Reactions to Scholarly Work on Composition and Cultural Rhetoric

Posts tagged ‘definitions’

Considering Definitions

In “Toward a Sophistic Definition of Rhetoric” John Poulakos proposes we focus on sophistic concerns of timeliness (in terms of audience and occasion) and the appropriate (to prepon) features of rhetoric. His definition also encompasses attention to the ‘possible,’ which relates to the question of intention. If the purpose of rhetoric, following Gorgias, is to have “the citizens protest against the injurious practices of their civic leaders,” (Poulakos 28) then we are advocating for an activist function in the study/practice of rhetoric. Further, the rhetorical act of persuasion can have several receptions, it either “rejects permanence and favors change; it privileges becoming over being … [or it can be] always potentially dismissible” (Poulakos 31).
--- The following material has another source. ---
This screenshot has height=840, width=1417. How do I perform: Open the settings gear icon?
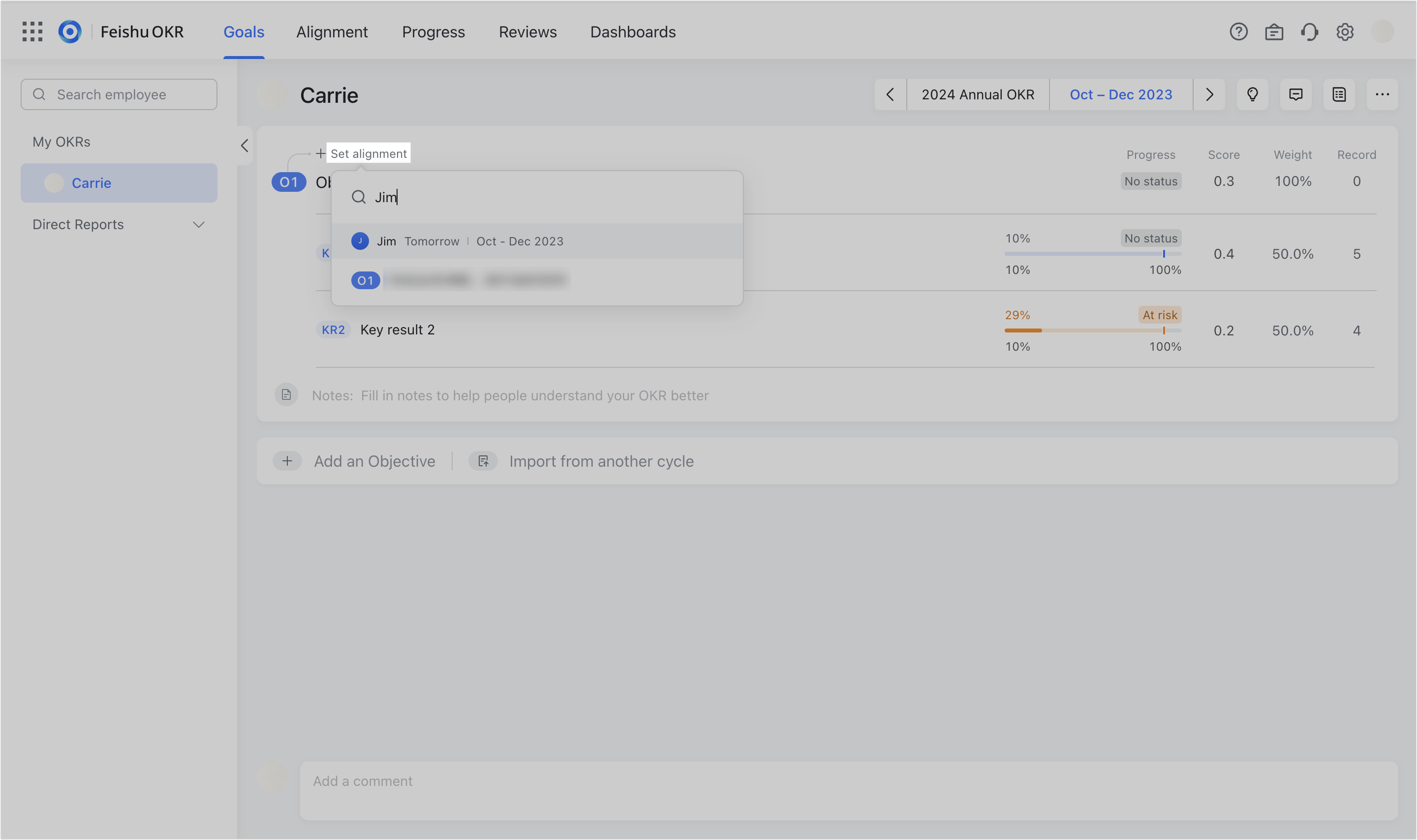tap(1345, 31)
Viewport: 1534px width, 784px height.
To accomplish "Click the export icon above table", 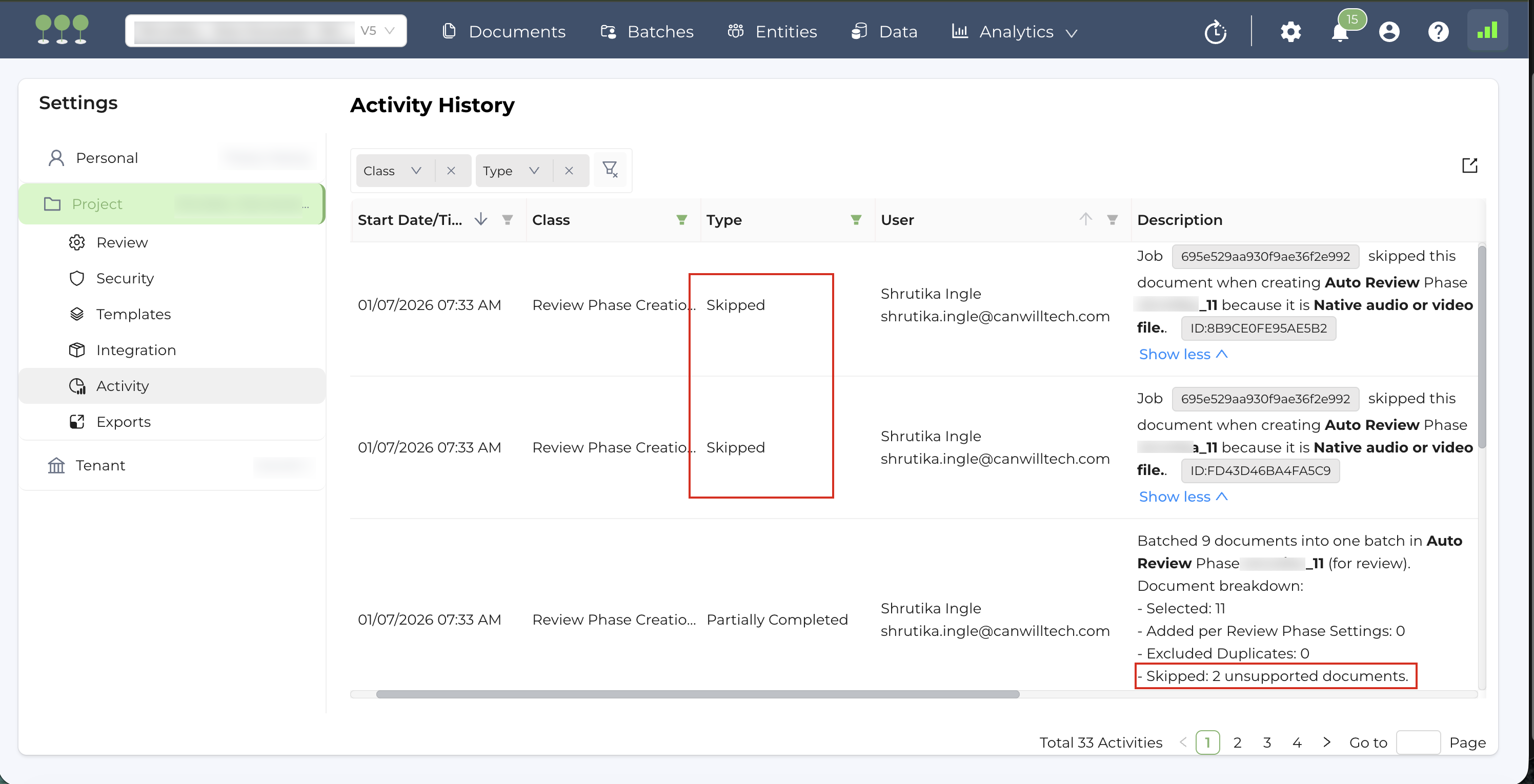I will coord(1469,166).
Poulakos maintains that this is a risk that speakers should face nonetheless if one is to “offer an alternative to the mundanity, the mediocrity, or misery of those he wishes to address” (33). In this view, there is a reliance on studying rhetoric with aims that entail social action.

 
On the other hand, social action can be equated with protection, or salvation in a more loftier sense, of the “other.” In highlighting the status and marginality of rhetorical theory, Robert Hariman also suggests a classification of high and low status and marginality formation of social groups, or their particular discourses. For example, “attributions of status are a characteristic of arguments about discourse, and also how rhetoric—or the techniques of ornamentation typically consigned to rhetoric – often are assigned an inferior status in regard to another discourse,” (Hariman 40) which can be equated to the forms in which particular race, or ethnicities can be conceived as inferior in relation to others.

 
A more specific mention of this definition as a negative value of marginality is that “social marginality is the zone of what is recognizable as pertaining to one’s identity, but is undesirable … marginal behavior is an essential part of society, something that cannot be eliminated without undermining a community’s morality and cohesiveness” (Hariman 41). He goes on to provide examples of how high and low status identify marginal classifications between “social drinker and a drunk, or a lady and a whore … [which] contain reciprocal attributions of status and identity, and these operations themselves require social validation” (41). In so doing, he is concerning the different views that have been taken in regards to rhetoric as a field or discipline, but a more useful application of these positions would be to consider these aspects in relation to social group formations of identity.

 
Another point that Hariman poses is that rhetorical discourse has to be interpreted in relation to doxa, or public opinion, and that “it can be understood better by identifying how it is a complex of the relations of regard, ranking and concealment” (45). Once again, there is a correlation that can be made in relation to the classification of status of both rhetoric and social marginalization, in that one formulates such notions or definitions because of a social influence in the construction of knowledge, or how we conceive of our lives in this world.

 
In determining the isolation between text and context, and proposing a view of ‘text’ as “discursive fragments of context,” (76) Michael Calvin McGee makes note of how we make interpretation “the primary task of speakers and writers and text construction the primary task of audiences, readers, and critics” (65). In identifying structural relationships between “apparently finished discourse” and its sources, culture, and influence, he ultimately poses that context must be taken into consideration in rhetorical criticism. Indeed, “since all apparently finished discourses presuppose taken-for-granted cultural imperatives, all of culture is implicated in every instance of discourse … [further] the effects of unmasking cultural imperatives, giving voice to the silences of doxa” (McGee 71) must be taken into consideration. Here is a relevant consideration of how we construct “presumptions of cultural heterogeneity” (McGee 74) by aiming to identify one all-encompassing view of rhetoric, and I would add a view of culture and knowledge construction. Lastly, McGee suggests that “the only was to ‘say it all’ in our fractured culture is to provide readers/audiences with dense, truncated fragments that cue them to produce a finished discourse in their minds” (76). He also expands the notion that discourse is carried out in electronic media more so than print, which is relevant for my own scholarly interest in music media.

 
The theoretical constructs that these authors highlighted are important in considering issues of definition, intention, and situational construct of rhetoric. By tracing the historical development of these ideas from ancient rhetorical schools of thought to the newly incorporation of English Studies, Composition and Communication Theories, there is an obvious acceptance of the interdisciplinarity of the use/study of rhetoric. Ironically, in doing so, they all argue for a specific definition that might set it apart from these disciplines, which seems to me a bit paradoxical.